Monday, October 27, 2008

Trick or Treat: Is it Halloween Yet?

The Rooster began asking me in September: Is it Halloween yet? And, sadly, it still is not. 

He points to the neighbors' decorations, brightly lit up across the street, unmistakable from our naked windows -- five of them of them across our living room -- and pitches his frustration at my ears' pain threshold: YES IT IS HALLOWEEN TIME, LOOOOOOOOOK. IT IS IT IS IT IS. IT'S HALLOWEEN. I want to go get CANDY. NOOOOOOOOWWWWWWWWWWW!

This is our first Halloween post autism diagnosis, and our first Halloween gfcf. Now, before I explain to you what a giant pain I find this in my giant rear end, let me tell you my little back story. 

I love holidays.
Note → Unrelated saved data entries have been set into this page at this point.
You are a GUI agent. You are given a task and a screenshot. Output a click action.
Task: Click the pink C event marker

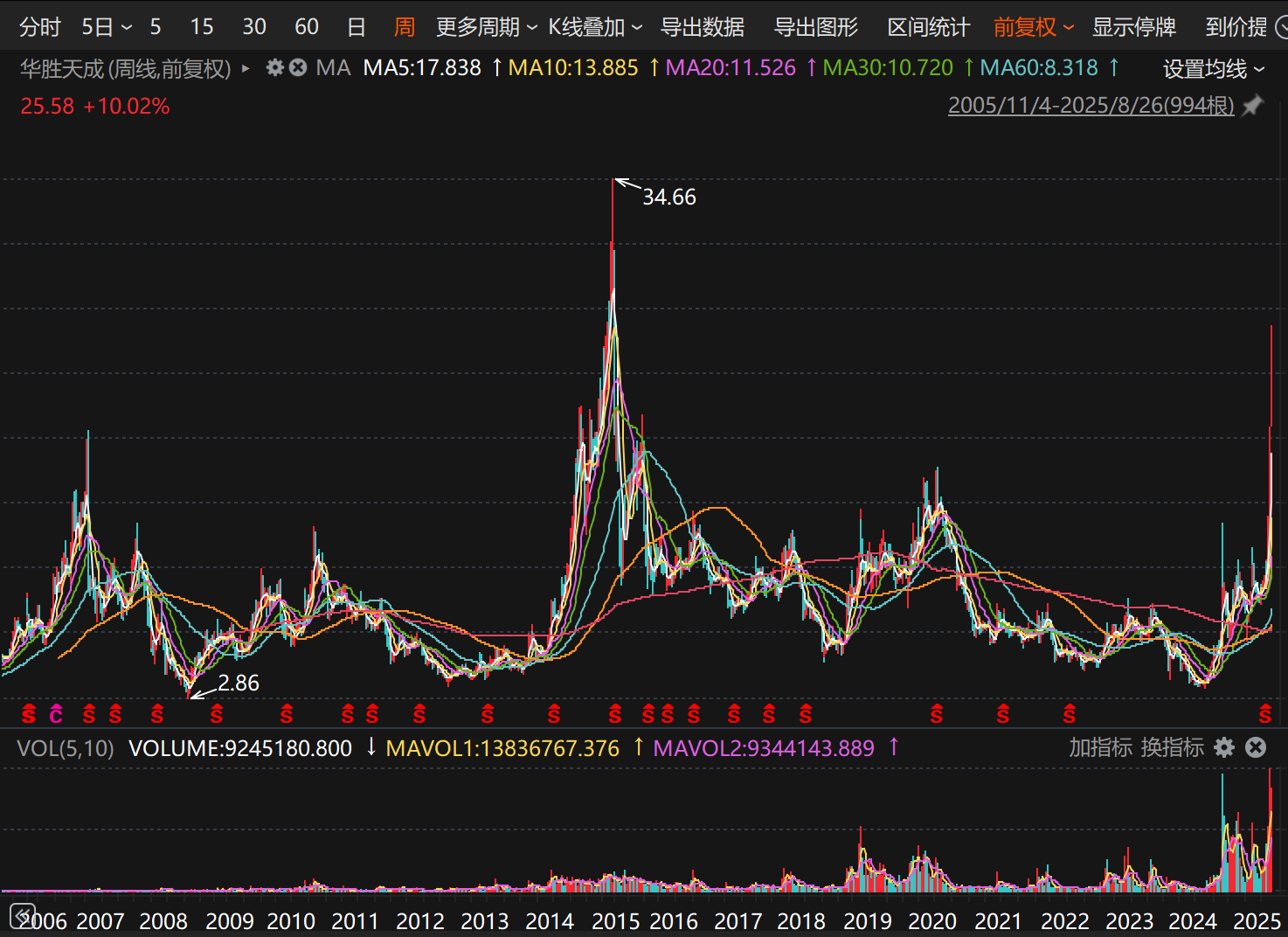pyautogui.click(x=56, y=715)
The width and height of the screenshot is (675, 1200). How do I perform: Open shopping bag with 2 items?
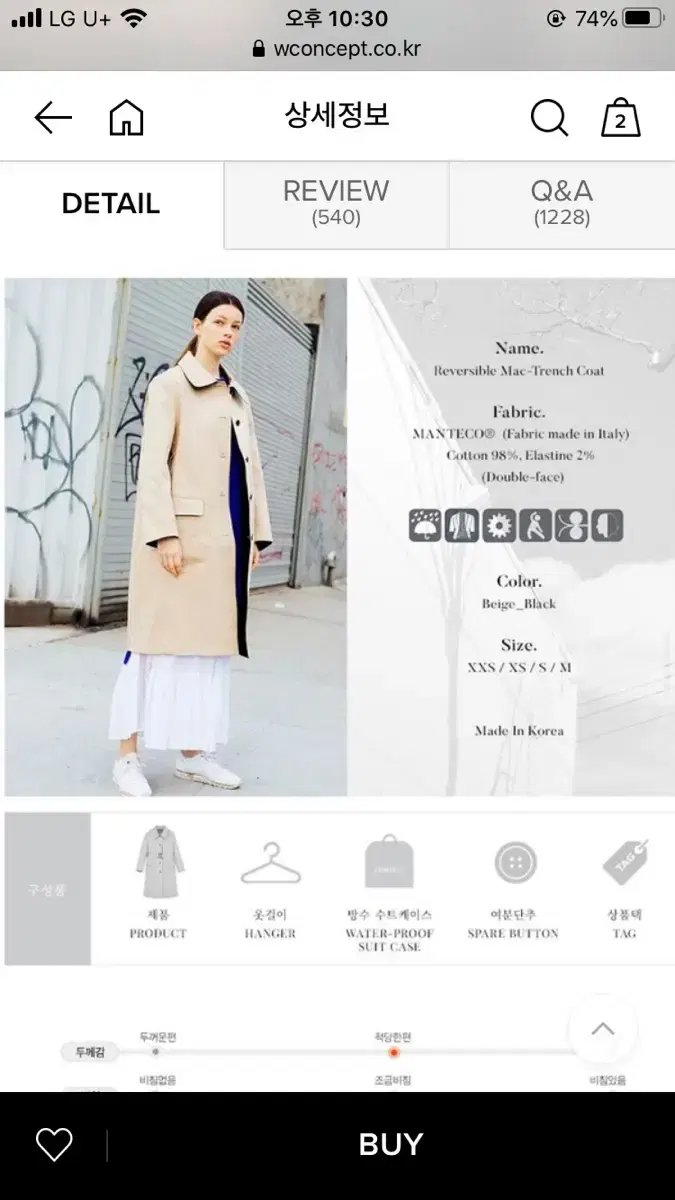point(620,118)
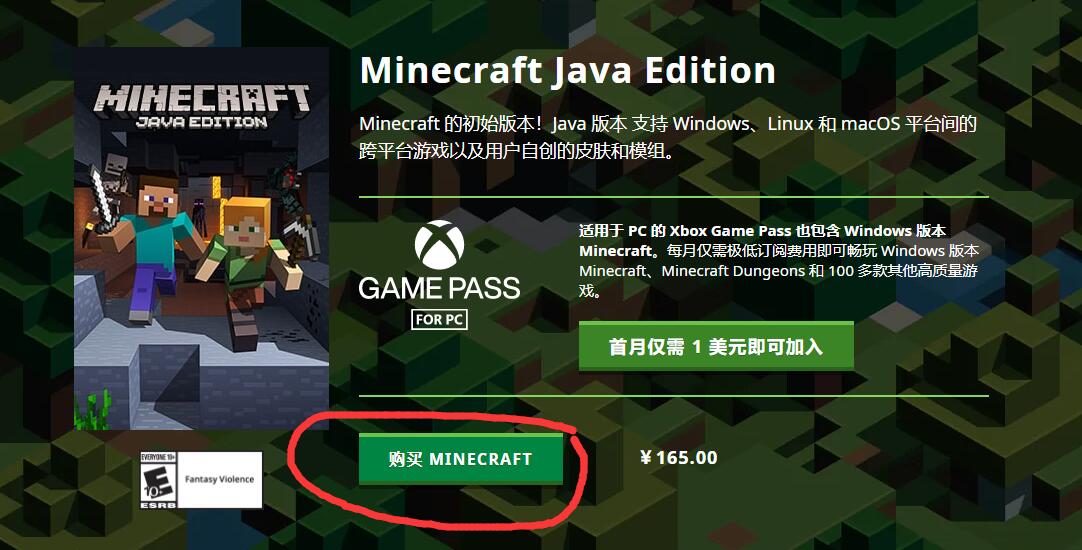Click the 购买 MINECRAFT buy button
The image size is (1082, 550).
pyautogui.click(x=460, y=459)
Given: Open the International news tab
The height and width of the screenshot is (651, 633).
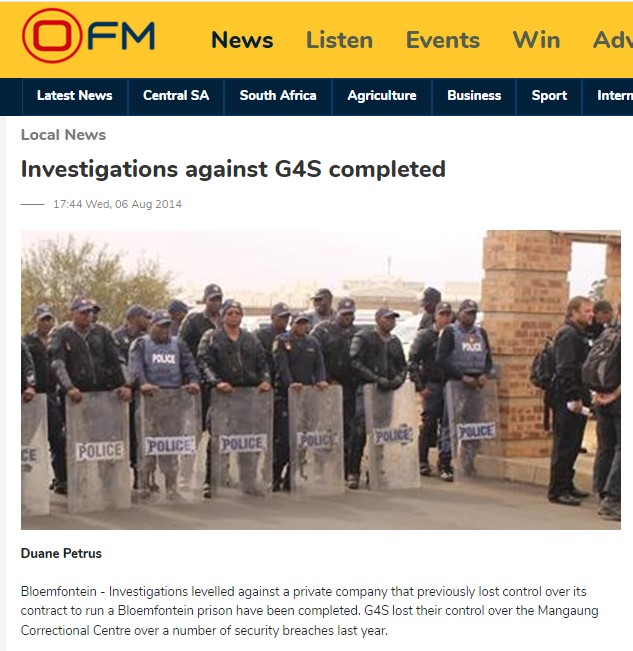Looking at the screenshot, I should point(614,96).
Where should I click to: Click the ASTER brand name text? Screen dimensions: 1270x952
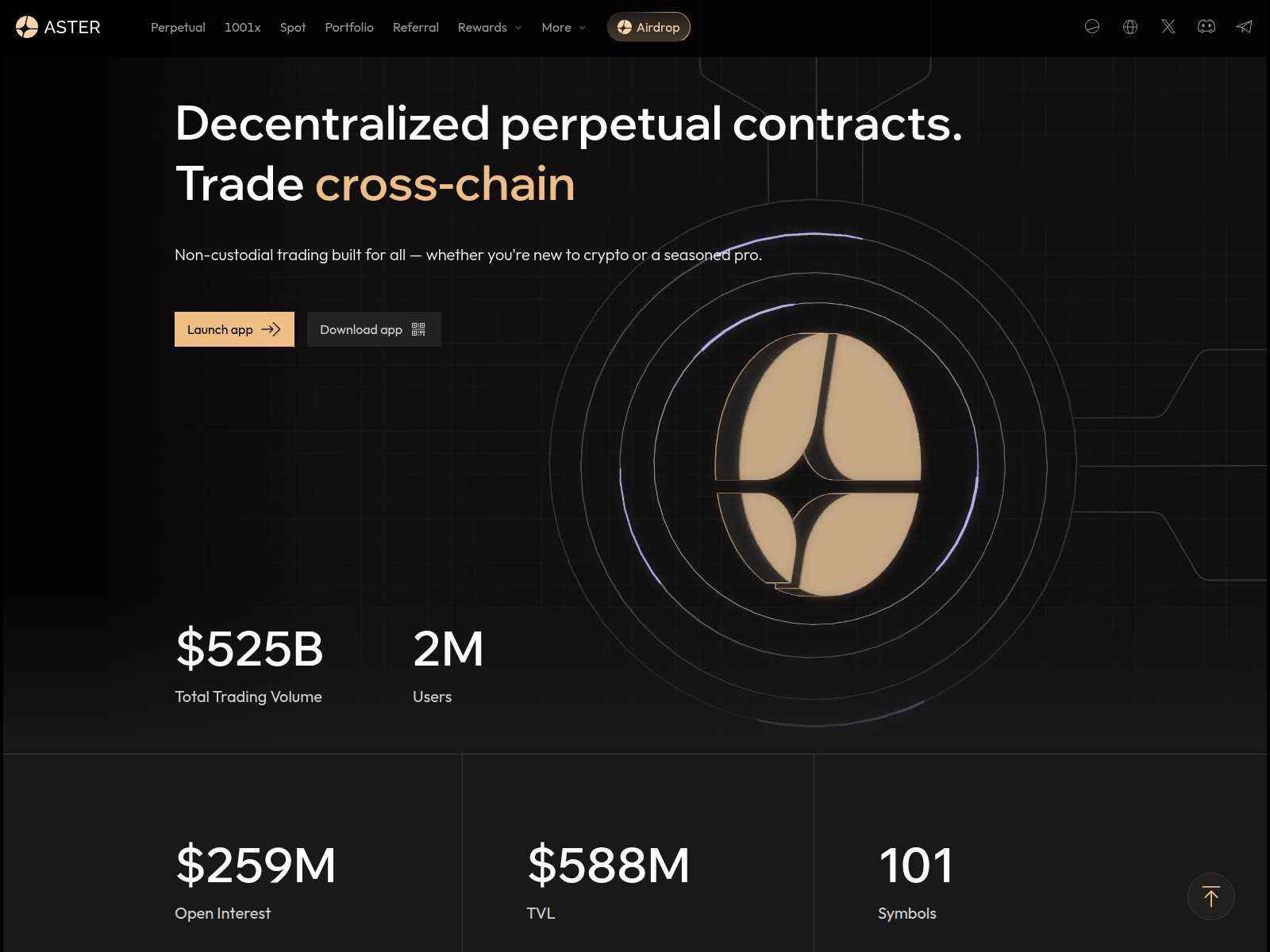pyautogui.click(x=72, y=27)
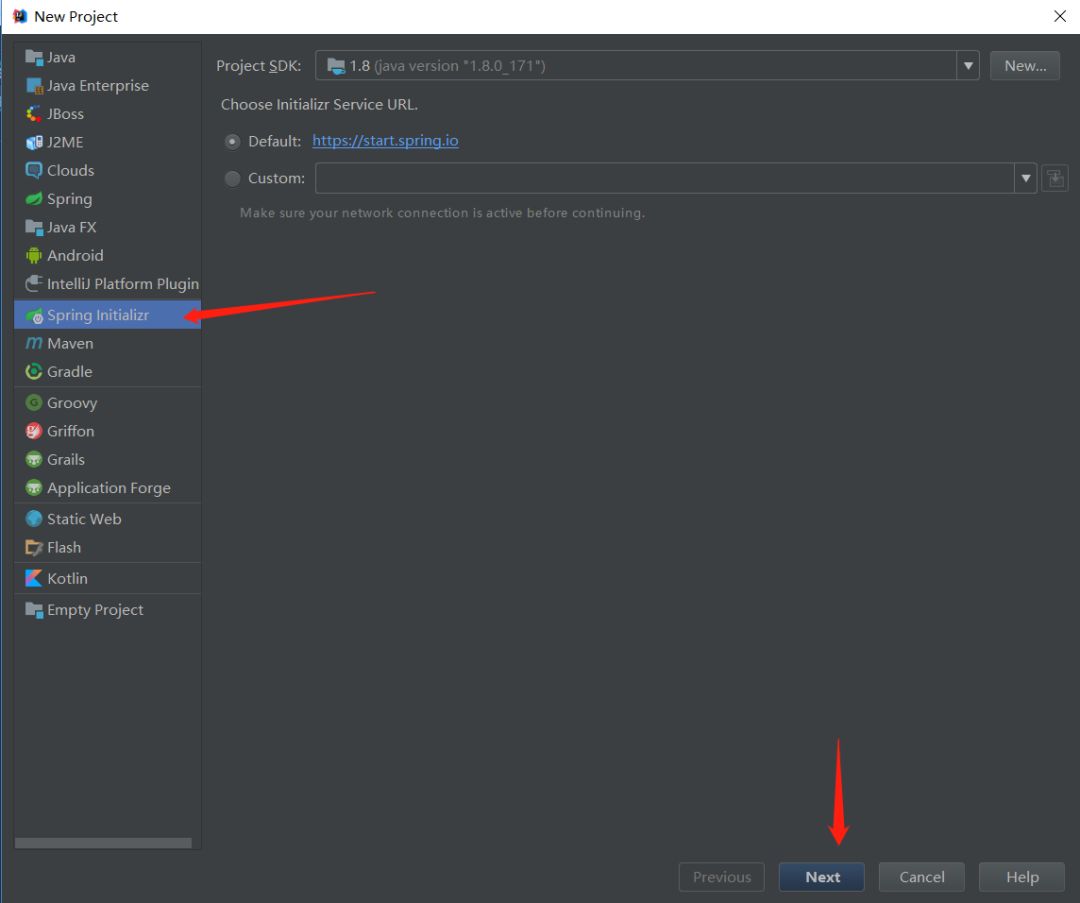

Love em. You never saw a Jewish girl get Christmasy like I do. Oh, I don't go over the top with decorations or anything, I just get all drunk on symbolism and hungover on high stakes emotional expectation. Even I can't believe how quickly I turn from cynical pessimist into a drippy glop of mush shelling out $30 for every ugly ornament that says, "Baby's First Christmas" or "2007: Our New Home" and weeping over Passover stories on NPR.  

So you're wondering if you stumbled on to the wrong blog? Revising your whole mental picture of Rooster's mom? 

Even farther back in the back story: My childhood sucked. My dad got the very literal kind of drunk every holiday eve and puked all over symbolism. Then he fled the country and my mom worked every holiday eve, and spent every Christmas morning refusing to accept my thanks for the gifts she gave me, insisting on apologizing nonstop for not being able to buy me expensive clothes and jewelry I never wanted in the first place. Then, she met another drunk...

When I left for college, I EMBRACED celebration. I considered myself all grown up and in charge of my own holidays, and I. Did. Them. Up. Right. I remember a particular Halloween dorm party where I met a cute cyclist named.... but wait. I digress. 

I couldn't wait to have a family of my own with HOLIDAYS. I do not discriminate about holidays or worry about such nonsense as whether or not they match my religion or whatever: my rule says that if food is involved, I will celebrate. Ramadan, not so much. Chinese New Year? Now you're talking. 

And now, in the face of the holiday season, I feel a little slack in the ho ho ho, if you know what I'm saying. I'm concerned how my family's EPIC sweet potatoes will turn out without the essential stick of butter this Thanksgiving. And Halloween? It's looking pretty scary. 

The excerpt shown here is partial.